**The problem**
In the listing below, the lines starting with the line with "[button] (54, 37)" and going on through the line with "May 2011 (430, 2347)" are to be reproduced exactly, and only those.

**Available data**
-------------------------
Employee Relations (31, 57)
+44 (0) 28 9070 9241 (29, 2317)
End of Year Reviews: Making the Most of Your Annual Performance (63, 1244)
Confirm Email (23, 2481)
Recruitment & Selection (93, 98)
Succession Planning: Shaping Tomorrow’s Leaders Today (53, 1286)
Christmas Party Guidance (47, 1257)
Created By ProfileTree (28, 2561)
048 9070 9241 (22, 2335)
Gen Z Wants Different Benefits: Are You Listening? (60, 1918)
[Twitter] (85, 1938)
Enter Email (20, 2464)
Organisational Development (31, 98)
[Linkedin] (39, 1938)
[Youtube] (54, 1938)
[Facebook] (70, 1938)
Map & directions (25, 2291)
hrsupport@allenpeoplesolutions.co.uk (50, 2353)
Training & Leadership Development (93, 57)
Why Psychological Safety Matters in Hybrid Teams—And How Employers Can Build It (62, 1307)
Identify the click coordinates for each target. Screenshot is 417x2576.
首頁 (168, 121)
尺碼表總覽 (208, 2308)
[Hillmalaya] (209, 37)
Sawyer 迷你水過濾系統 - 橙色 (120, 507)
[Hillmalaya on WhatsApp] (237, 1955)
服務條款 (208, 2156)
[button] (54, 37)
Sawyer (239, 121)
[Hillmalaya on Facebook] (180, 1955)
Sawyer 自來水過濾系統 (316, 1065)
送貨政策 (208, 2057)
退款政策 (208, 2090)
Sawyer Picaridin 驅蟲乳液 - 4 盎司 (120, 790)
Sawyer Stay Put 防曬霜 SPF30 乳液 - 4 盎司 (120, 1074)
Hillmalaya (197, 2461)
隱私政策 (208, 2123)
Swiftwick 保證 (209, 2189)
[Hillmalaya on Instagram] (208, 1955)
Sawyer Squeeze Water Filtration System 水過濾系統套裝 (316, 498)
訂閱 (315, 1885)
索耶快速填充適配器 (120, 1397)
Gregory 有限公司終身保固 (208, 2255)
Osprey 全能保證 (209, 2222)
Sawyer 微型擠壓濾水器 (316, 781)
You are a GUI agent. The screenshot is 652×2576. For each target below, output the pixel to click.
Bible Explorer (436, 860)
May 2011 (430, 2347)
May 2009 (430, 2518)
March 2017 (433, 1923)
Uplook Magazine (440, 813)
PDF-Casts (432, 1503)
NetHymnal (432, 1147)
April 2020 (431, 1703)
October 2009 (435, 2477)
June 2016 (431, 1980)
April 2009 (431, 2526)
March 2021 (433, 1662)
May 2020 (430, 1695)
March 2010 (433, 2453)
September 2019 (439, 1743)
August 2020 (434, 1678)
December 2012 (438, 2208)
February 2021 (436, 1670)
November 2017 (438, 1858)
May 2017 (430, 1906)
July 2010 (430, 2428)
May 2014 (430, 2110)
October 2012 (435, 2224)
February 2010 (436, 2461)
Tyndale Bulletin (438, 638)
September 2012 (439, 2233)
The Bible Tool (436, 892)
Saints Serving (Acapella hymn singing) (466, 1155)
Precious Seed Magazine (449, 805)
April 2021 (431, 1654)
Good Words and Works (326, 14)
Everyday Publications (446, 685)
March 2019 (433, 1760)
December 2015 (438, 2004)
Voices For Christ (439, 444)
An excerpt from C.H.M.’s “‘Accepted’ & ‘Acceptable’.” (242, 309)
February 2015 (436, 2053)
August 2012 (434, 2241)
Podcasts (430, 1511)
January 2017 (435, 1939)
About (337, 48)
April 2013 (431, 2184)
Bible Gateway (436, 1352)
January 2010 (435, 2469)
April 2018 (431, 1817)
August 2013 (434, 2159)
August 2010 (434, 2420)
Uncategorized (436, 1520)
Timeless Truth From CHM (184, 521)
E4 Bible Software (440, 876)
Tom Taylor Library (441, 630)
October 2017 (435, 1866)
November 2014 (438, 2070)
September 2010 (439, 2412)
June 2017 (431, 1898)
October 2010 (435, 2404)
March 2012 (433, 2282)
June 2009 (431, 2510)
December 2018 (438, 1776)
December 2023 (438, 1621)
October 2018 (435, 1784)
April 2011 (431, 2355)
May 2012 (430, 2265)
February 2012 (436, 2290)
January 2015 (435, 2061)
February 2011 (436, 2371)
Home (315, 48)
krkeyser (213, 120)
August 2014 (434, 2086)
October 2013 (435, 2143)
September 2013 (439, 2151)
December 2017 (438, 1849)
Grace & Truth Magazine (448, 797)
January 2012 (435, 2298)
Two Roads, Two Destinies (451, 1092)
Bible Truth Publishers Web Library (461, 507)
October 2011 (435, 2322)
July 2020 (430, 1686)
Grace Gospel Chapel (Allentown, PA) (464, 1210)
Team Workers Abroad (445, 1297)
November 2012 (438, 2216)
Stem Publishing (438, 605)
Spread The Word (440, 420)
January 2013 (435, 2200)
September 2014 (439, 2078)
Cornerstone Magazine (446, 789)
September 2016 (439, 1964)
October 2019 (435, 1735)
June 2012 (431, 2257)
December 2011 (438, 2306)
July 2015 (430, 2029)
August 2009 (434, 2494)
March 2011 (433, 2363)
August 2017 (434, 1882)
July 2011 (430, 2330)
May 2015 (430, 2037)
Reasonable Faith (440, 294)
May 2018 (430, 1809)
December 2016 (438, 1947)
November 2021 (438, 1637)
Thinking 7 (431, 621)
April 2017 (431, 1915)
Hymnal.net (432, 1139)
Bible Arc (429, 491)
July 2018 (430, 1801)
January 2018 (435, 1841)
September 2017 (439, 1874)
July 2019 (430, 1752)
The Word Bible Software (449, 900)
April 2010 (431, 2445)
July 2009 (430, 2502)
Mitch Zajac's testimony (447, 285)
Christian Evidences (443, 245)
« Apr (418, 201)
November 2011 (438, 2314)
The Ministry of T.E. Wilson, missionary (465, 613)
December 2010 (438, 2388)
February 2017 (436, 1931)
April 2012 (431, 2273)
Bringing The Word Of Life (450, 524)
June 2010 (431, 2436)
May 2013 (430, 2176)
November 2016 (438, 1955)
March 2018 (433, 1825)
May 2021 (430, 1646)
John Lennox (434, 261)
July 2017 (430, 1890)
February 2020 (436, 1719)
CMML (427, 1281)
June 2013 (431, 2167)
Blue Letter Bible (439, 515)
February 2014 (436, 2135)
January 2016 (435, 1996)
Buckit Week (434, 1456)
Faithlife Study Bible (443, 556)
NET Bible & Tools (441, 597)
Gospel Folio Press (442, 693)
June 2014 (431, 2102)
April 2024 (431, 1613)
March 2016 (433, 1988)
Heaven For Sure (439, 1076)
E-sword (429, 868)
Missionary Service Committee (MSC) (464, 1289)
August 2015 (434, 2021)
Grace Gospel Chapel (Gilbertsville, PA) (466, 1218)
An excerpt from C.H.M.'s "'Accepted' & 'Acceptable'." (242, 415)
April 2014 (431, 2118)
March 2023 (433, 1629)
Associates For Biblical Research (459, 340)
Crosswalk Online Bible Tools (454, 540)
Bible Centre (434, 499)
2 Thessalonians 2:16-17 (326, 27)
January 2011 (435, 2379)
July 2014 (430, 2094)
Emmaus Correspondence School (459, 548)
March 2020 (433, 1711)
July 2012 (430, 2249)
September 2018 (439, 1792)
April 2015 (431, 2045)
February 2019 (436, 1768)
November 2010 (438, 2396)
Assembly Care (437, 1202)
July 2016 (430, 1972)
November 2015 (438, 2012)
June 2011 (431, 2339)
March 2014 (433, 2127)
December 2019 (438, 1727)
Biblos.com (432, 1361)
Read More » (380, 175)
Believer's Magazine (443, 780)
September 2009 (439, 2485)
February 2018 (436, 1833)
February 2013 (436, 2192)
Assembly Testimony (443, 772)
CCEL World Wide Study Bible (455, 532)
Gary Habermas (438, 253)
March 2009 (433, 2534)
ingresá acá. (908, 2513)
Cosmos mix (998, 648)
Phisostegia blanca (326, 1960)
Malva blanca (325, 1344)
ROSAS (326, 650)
-------------------------
**Answer space**
[button] (54, 37)
Sawyer (239, 121)
[Hillmalaya on Facebook] (180, 1955)
Sawyer 自來水過濾系統 (316, 1065)
送貨政策 (208, 2057)
退款政策 (208, 2090)
Sawyer Picaridin 驅蟲乳液 - 4 盎司 (120, 790)
Sawyer Stay Put 防曬霜 SPF30 乳液 - 4 盎司 (120, 1074)
Hillmalaya (197, 2461)
隱私政策 (208, 2123)
Swiftwick 保證 (209, 2189)
[Hillmalaya on Instagram] (208, 1955)
Sawyer Squeeze Water Filtration System 水過濾系統套裝 (316, 498)
訂閱 (315, 1885)
索耶快速填充適配器 (120, 1397)
Gregory 有限公司終身保固 (208, 2255)
Osprey 全能保證 (209, 2222)
Sawyer 微型擠壓濾水器 (316, 781)
You are a GUI agent. The screenshot is 652×2576. For each target below, output the pixel to click.
Bible Explorer (436, 860)
May 2011 (430, 2347)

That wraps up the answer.